…is like explaining the world to a two-year-old.
Surely this isn’t unusual. There aren’t many television shows that apply to both generations; and so the silent protests begin.
My parents have a couple of quite distinctive ways of dealing with the television. To illustrate this, I’ve picked some scenarios.
My parents and the television program
First Scenario: The scornful grunt
So, my sister and I have a long tradition of watching TV-series for entertainment. Sorry we don’t spend all our television-time watching documentaries. So whenever anything like Grey’s Anatomy, Navy C.I.S. or the adverts (which she often mistakes for some cheap reality show) are on, she will walk through the room and go: “Ah-ha…” or, a little more obvious: “What’s this crap you’re watching?”. And don’t tell me she denies the worth of technology for entertain, because most of time, she’ll walk through the room, “Ah-ha…” and sit down, open her tablet and start browsing Facebook or play Words with Friends.

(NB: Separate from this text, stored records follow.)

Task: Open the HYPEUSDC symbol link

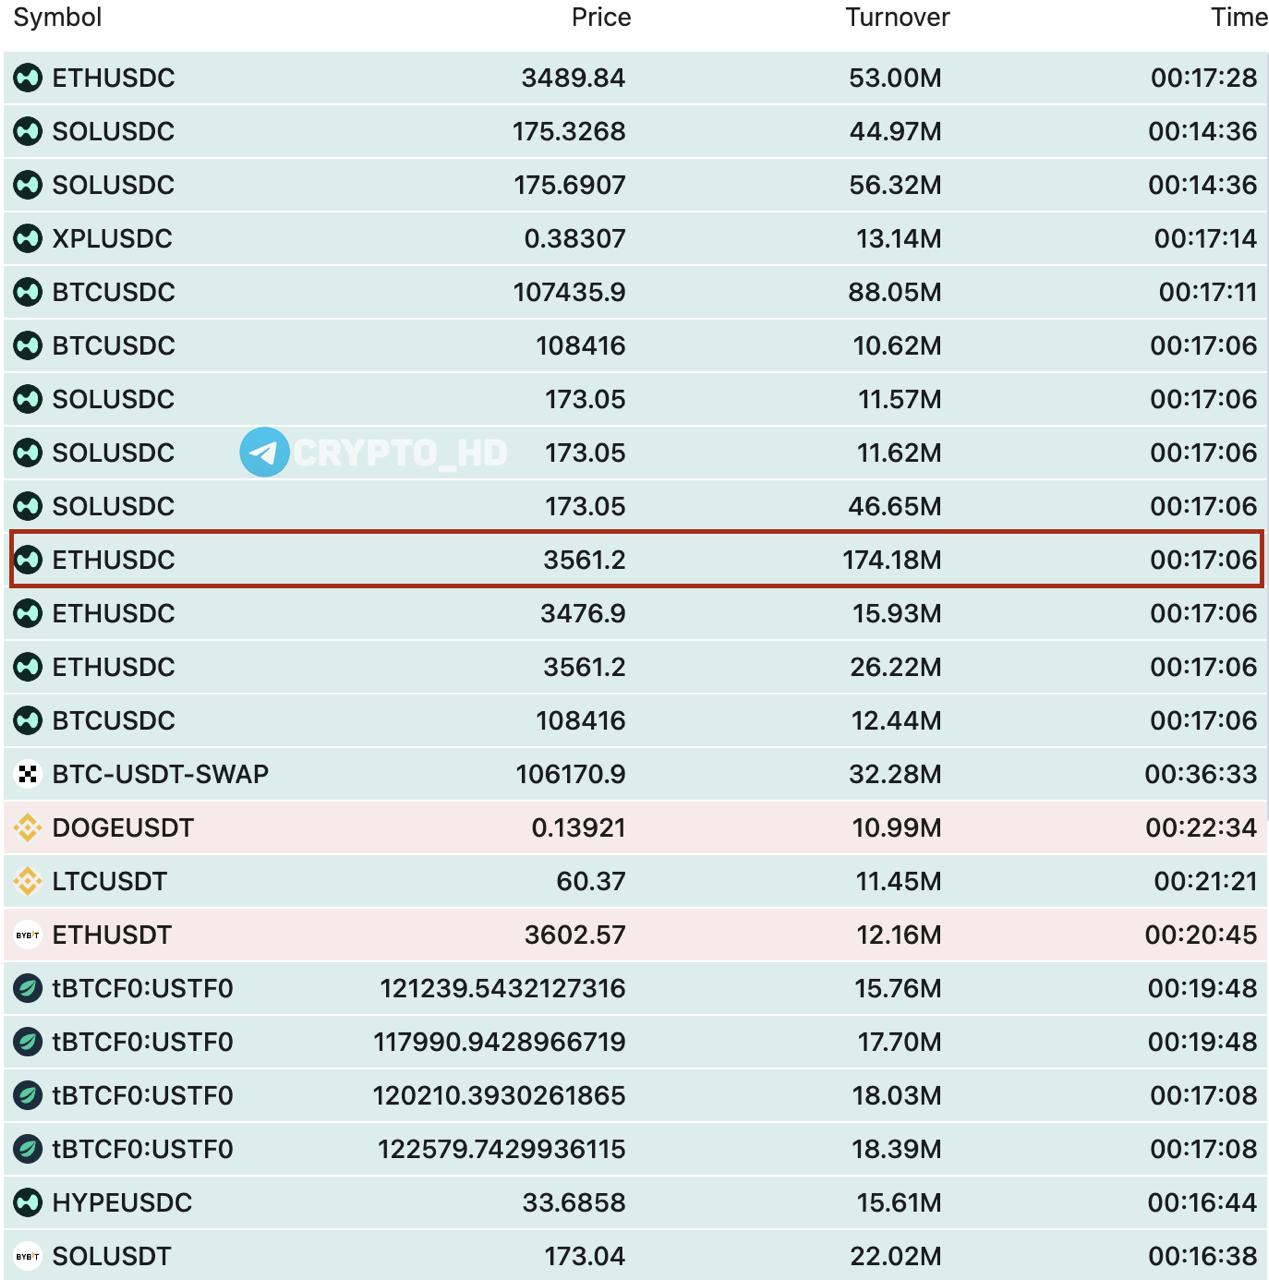Action: point(122,1203)
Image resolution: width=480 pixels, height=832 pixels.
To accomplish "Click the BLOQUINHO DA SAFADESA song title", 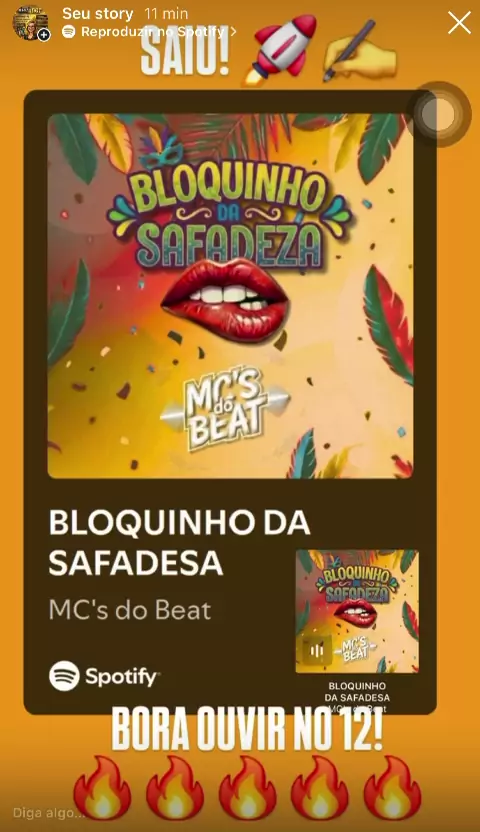I will [x=179, y=543].
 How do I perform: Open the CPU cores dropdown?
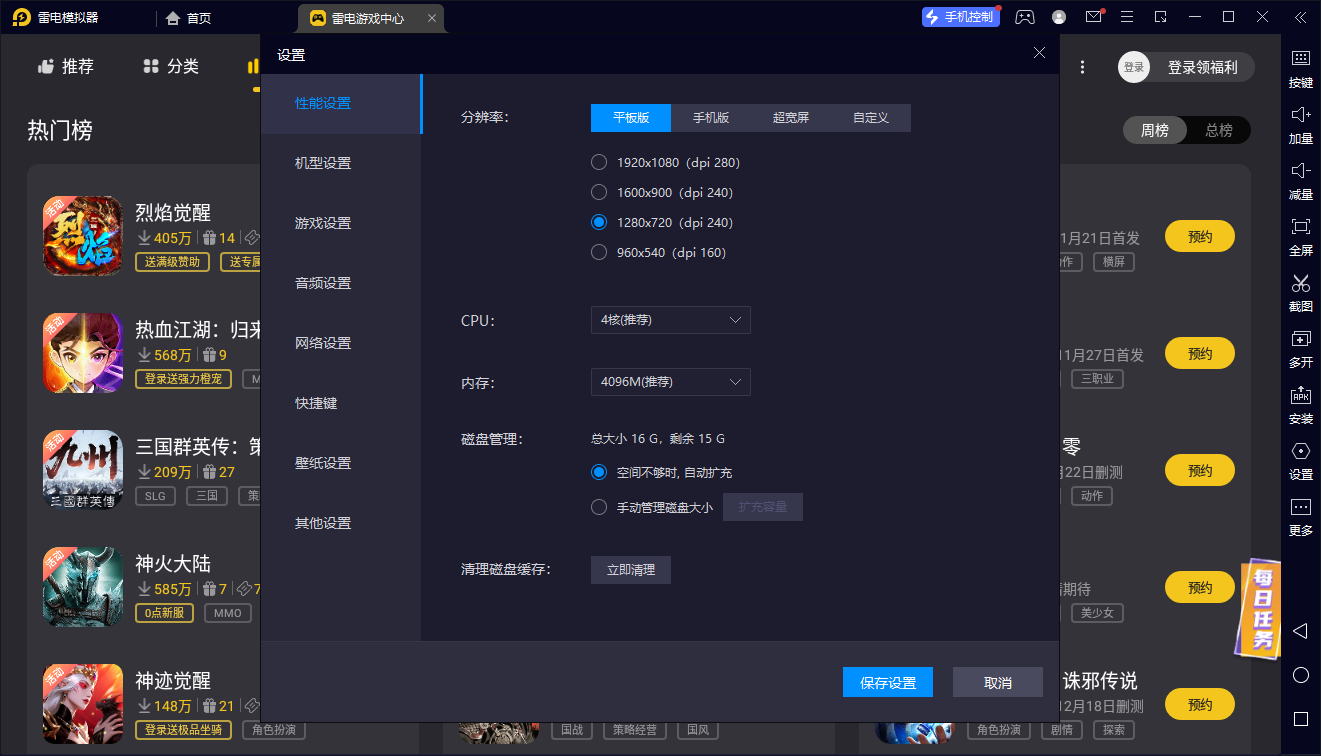[x=670, y=320]
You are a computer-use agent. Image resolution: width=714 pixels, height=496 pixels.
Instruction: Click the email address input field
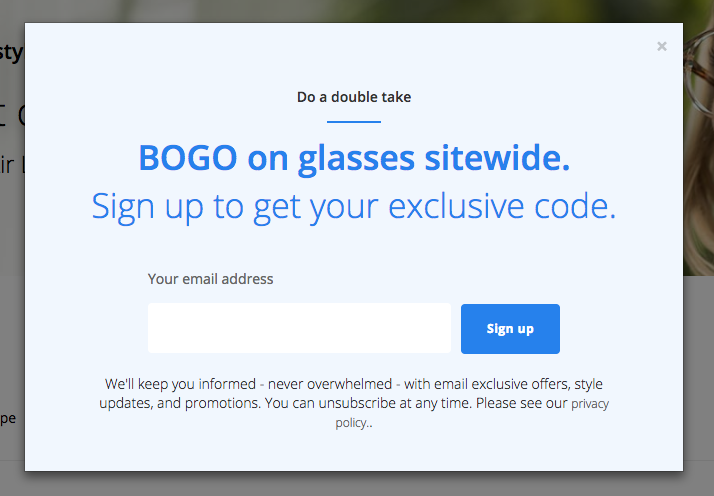pyautogui.click(x=299, y=328)
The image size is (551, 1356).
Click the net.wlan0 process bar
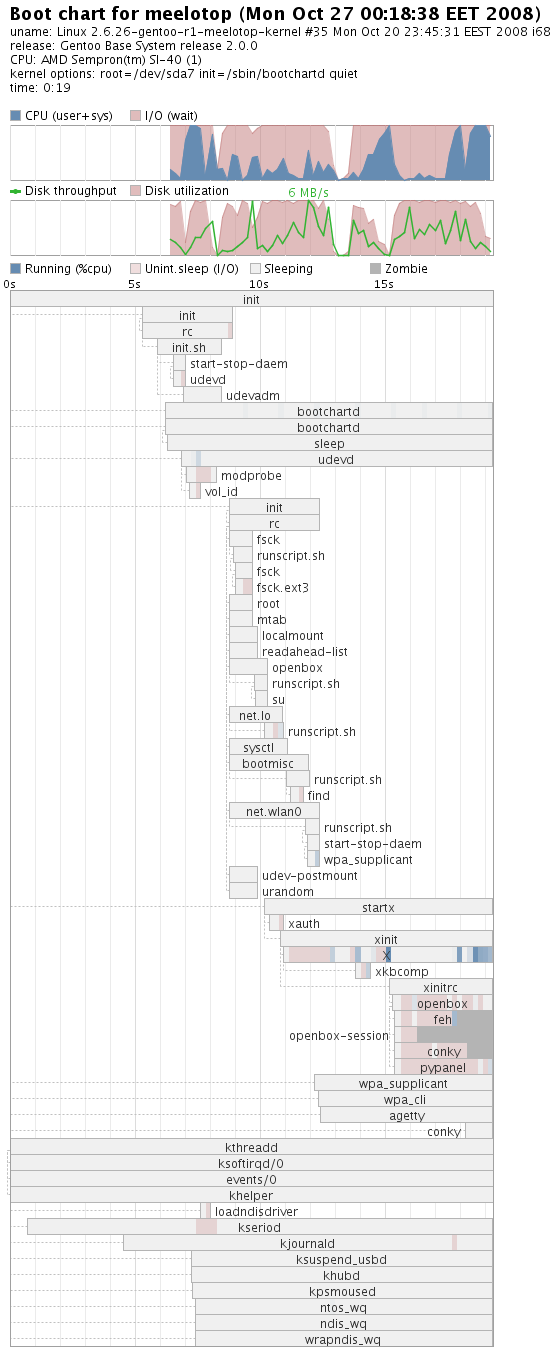pyautogui.click(x=274, y=811)
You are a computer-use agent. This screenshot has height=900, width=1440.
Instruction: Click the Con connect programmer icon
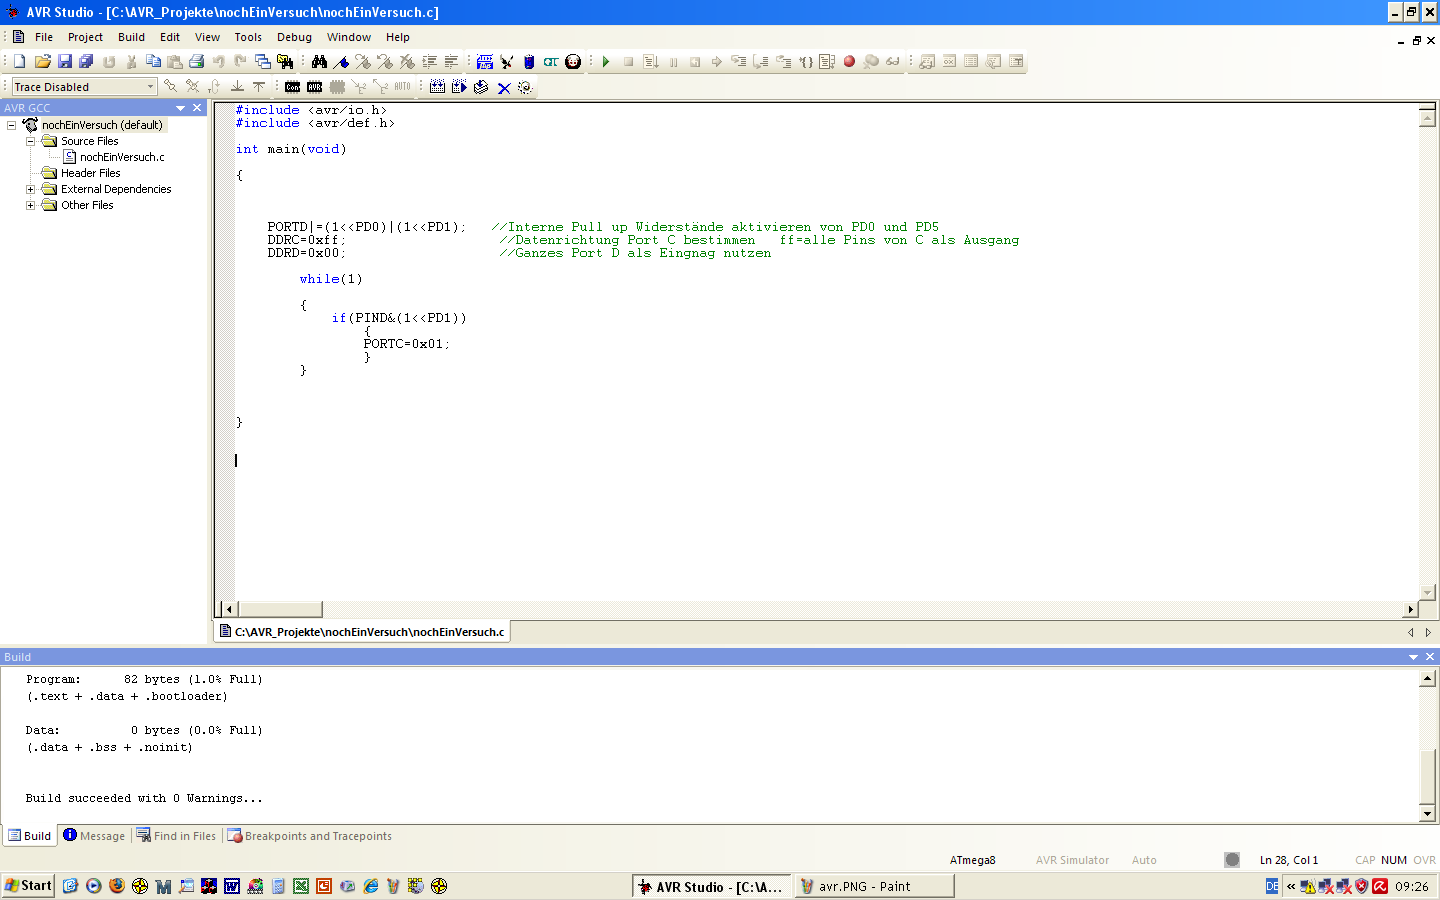click(x=292, y=88)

Oh and on some occasions she’ll start watching one of those “crap” TV-shows and realize it’s actually quite good.
Second scenario: The one who came in after half of the show and spent the other half asking what happened in the first half, thereby missing the second part and asking questions about that too
The title says it all. My father is – slow sometimes. Sometimes, as I said, he comes in after one half and asks us “Who’s he?” or “What’s his problem?”. Other times though, he is there from the very beginning and yet, he somehow manages to miss half of the film. Yes, ok, most of the time what we watch is in German, but that doesn’t excuse the comments he makes when he isn’t asking questions. For example; somebody just died, it’s really sad and he goes: “He looks a bit pale.”
Third scenario: TV on, start talking
Yes, communication is important, I value it very much, face to face. Thing is, my sister and I have a long tradition of watching Navy C.I.S on a sunday. It’s an on-off tradition, I stopped for a while after Kate died, but anyway, it’s tradition, ok?
But as my mother doesn’t count a show like that as valuable use of time (unlike playing Facebook games, of course), she just talks in complete disregard of the fact we are actively watching television. And see, when my mother talks – well, when my parents talk – you wonder if they may have gone deaf. And of course the hint of turning the sound up on the TV just makes them (as they will often initiate a conversation with each other) talk/shout even louder. I mean, our house isn’t exactly small! And they have a private bedroom to retreat to!
There is no point in watching television if you cannot hear what is being said.
Fourth scenario: The musical pans
Our pans our very bad at making music. It sounds more like Heavy Metal gone wrong. So, same principle as above; we can’t hear anything on the TV. It’s great of my dad to do the dishes. But whenever he does, it sounds more like he’s fighting one of those Transformers. This is more of a general thing, but it’s most annoying when you’re trying to watch television, especially as it seems like he’s trying to say: “Look at me, I’m doing something useful. How’s your TV-Show?”
This evening, they did all four! First, my dad got up from watching TV to soundly do the dishes, then returned and commented and asked a series of questions. Then my mother came in, grunted and started having a loud conversation with my dad. All during one episode of about an hour!
I don’t watch that much television, ok? And my parents had television as children! I asked Wikipedia! It’s not a world unknown to them!